■ Task to carry out: Among the entries below, only the lines starting at the one with "This screenshot has width=507, height=286." and ending at the one with "Task: Switch to the 通讯录 tab label", both included, are to be printed exactly.
Data extracts START
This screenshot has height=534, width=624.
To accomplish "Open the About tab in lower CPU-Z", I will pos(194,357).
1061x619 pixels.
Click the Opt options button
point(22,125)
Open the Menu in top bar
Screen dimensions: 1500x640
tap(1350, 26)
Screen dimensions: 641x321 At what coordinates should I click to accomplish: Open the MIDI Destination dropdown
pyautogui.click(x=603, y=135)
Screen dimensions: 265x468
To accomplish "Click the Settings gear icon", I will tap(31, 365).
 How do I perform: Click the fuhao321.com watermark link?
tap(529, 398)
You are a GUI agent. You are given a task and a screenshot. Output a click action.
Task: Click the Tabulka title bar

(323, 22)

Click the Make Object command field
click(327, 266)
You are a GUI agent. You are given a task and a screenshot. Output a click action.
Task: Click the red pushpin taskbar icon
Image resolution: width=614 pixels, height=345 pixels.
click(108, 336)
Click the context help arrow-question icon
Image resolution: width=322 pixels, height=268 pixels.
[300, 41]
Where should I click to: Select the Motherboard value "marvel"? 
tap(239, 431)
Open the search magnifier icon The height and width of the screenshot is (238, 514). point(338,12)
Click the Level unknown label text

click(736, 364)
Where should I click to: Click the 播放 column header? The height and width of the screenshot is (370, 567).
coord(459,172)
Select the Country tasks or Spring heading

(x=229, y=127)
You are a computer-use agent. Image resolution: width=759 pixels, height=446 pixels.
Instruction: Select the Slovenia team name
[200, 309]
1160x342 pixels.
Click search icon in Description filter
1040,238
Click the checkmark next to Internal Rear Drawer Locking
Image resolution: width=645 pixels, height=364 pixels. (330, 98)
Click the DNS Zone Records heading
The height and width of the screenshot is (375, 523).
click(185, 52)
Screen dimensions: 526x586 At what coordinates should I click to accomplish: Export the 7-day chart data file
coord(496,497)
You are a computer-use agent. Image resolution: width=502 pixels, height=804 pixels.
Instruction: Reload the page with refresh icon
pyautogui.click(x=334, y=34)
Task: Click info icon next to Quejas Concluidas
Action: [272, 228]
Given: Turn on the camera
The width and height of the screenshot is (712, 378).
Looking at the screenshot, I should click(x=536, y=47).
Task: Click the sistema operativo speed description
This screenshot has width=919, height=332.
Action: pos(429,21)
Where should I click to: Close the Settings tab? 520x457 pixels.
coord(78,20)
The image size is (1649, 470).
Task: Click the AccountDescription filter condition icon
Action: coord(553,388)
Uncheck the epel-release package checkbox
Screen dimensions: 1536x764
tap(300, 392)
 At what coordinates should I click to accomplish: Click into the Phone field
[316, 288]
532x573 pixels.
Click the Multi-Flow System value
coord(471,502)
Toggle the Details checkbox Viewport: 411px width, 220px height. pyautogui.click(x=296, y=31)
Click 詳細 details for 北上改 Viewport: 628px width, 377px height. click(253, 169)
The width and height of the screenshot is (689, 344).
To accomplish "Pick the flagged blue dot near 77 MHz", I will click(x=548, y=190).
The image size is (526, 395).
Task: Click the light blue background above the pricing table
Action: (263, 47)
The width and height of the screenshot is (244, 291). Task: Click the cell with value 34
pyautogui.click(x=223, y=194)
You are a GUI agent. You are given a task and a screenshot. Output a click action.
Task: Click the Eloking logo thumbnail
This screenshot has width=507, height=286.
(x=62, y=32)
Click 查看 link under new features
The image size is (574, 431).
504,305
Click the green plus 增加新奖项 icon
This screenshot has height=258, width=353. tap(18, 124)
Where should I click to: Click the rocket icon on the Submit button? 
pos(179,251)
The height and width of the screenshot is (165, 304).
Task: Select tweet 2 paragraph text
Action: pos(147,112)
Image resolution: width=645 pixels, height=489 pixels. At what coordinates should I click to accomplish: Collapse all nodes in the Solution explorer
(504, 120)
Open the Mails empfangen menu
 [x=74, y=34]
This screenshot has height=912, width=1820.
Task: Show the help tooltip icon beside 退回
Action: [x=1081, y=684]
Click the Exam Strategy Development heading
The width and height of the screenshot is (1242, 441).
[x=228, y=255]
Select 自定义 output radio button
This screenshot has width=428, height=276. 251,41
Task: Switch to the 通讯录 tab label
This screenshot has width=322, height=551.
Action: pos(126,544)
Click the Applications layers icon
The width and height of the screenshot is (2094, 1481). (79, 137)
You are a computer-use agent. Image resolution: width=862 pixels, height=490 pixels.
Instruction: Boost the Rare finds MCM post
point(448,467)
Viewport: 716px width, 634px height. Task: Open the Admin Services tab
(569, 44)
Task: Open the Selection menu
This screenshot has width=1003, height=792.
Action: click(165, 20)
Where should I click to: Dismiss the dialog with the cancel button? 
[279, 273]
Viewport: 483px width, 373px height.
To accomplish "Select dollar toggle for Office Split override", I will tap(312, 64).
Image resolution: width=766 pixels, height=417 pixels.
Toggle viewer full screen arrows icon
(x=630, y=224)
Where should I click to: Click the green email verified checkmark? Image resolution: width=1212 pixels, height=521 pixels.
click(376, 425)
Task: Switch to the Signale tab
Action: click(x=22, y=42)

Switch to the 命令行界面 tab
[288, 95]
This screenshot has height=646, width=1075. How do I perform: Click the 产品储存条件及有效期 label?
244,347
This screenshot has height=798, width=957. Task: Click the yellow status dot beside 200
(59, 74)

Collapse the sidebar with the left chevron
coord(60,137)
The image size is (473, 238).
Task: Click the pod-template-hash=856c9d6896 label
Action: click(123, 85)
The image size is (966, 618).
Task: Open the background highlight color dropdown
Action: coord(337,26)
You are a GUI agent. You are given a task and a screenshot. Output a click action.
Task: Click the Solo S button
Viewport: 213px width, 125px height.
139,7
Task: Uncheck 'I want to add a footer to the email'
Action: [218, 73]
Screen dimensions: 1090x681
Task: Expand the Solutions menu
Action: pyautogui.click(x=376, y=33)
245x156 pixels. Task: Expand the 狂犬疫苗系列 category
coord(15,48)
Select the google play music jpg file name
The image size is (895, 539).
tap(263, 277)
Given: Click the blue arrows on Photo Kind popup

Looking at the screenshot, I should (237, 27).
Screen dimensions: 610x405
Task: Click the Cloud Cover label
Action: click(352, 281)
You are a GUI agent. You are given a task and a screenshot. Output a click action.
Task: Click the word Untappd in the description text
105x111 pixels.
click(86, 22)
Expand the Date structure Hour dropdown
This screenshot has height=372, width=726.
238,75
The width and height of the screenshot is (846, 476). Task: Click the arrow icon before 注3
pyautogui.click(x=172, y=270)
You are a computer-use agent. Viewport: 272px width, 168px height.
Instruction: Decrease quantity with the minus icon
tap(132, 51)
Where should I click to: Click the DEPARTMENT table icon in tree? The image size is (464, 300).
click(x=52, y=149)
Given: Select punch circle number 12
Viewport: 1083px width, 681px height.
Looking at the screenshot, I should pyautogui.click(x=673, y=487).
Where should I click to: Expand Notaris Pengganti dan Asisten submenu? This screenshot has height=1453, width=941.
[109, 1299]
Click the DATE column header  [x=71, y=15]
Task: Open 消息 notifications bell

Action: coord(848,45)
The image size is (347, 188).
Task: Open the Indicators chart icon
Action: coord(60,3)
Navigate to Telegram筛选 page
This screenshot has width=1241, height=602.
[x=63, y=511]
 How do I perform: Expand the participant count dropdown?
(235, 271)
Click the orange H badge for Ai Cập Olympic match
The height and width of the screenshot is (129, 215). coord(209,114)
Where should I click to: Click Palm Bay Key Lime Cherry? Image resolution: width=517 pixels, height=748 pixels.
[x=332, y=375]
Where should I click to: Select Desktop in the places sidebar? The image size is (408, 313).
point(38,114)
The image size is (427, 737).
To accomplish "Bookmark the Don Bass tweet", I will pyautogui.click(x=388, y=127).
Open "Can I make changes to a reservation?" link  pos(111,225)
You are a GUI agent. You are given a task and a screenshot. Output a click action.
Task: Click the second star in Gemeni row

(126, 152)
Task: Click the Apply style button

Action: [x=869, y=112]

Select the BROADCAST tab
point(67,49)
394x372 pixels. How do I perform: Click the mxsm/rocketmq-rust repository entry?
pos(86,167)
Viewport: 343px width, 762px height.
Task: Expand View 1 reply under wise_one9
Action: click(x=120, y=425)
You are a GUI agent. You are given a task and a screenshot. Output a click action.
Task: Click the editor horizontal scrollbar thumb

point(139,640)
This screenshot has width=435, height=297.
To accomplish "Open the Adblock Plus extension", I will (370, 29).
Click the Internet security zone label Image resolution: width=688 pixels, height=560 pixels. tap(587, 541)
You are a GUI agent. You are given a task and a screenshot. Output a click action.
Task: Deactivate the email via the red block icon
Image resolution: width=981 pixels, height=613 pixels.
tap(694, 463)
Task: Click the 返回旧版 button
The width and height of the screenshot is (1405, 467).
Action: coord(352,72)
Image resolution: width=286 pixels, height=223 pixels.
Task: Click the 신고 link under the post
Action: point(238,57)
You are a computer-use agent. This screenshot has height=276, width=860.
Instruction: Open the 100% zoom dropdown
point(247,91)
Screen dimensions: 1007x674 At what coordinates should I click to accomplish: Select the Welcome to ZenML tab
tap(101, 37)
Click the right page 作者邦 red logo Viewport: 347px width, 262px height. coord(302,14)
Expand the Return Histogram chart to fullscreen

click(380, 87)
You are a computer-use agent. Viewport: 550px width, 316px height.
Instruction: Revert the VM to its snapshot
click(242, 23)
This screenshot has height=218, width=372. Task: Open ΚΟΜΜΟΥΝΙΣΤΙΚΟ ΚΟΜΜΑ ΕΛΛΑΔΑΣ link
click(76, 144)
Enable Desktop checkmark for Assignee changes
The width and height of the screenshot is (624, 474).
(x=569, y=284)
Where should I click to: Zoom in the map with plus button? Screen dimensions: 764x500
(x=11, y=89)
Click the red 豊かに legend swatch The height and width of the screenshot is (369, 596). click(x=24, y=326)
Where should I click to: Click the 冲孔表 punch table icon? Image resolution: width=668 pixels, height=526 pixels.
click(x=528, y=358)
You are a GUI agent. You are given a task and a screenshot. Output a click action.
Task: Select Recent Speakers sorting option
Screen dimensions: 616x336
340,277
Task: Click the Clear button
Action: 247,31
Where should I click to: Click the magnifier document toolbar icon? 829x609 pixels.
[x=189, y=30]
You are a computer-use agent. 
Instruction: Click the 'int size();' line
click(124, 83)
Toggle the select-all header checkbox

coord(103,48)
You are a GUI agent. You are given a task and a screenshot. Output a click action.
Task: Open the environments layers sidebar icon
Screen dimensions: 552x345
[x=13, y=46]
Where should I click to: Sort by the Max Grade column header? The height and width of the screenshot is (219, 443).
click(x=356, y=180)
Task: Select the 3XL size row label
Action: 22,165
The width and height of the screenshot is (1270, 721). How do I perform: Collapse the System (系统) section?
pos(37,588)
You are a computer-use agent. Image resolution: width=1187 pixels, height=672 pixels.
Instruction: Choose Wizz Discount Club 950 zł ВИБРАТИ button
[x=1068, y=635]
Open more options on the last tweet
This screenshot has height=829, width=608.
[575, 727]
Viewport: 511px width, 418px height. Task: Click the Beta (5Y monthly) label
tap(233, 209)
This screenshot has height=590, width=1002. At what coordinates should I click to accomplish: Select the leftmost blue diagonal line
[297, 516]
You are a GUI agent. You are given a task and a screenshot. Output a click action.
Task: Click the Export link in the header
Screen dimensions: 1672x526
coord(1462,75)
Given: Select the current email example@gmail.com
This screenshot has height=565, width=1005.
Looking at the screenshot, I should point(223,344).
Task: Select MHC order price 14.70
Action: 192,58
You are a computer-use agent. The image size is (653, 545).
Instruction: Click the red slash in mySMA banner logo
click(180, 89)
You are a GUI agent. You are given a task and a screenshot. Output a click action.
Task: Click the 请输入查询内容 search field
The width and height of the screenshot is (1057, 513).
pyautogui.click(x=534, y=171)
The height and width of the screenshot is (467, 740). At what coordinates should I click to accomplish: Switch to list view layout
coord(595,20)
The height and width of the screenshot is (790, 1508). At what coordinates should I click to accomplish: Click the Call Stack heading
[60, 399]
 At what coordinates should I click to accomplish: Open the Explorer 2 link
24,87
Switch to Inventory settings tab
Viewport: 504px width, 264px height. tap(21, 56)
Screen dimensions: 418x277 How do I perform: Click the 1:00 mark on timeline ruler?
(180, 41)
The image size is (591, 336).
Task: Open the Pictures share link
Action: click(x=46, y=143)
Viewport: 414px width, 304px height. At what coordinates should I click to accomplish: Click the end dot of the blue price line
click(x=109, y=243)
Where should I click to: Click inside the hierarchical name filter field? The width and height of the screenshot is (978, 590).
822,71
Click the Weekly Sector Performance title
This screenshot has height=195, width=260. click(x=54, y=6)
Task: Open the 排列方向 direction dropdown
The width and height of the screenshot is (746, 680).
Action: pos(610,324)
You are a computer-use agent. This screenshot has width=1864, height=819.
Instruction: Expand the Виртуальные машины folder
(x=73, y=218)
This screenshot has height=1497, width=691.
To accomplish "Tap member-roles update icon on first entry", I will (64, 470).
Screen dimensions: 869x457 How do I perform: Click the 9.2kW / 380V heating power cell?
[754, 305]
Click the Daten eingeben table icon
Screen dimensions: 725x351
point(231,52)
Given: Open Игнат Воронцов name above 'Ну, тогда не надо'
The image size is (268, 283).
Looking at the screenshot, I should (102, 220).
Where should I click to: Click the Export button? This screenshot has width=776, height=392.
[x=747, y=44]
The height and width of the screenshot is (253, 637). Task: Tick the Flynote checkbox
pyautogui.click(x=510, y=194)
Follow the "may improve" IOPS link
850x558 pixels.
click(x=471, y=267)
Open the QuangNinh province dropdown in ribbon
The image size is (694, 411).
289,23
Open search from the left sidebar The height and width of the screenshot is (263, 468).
Data extracts END
■ Result of this exercise:
This screenshot has width=507, height=286.
(x=62, y=32)
Click 查看 link under new features
The image size is (574, 431).
504,305
Click the green plus 增加新奖项 icon
This screenshot has height=258, width=353. tap(18, 124)
Where should I click to: Click the rocket icon on the Submit button? 
pos(179,251)
The height and width of the screenshot is (165, 304).
Task: Select tweet 2 paragraph text
Action: pos(147,112)
Image resolution: width=645 pixels, height=489 pixels. At what coordinates should I click to accomplish: Collapse all nodes in the Solution explorer
(504, 120)
Open the Mails empfangen menu
 [x=74, y=34]
This screenshot has height=912, width=1820.
Task: Show the help tooltip icon beside 退回
Action: [x=1081, y=684]
Click the Exam Strategy Development heading
The width and height of the screenshot is (1242, 441).
[x=228, y=255]
Select 自定义 output radio button
This screenshot has width=428, height=276. 251,41
Task: Switch to the 通讯录 tab label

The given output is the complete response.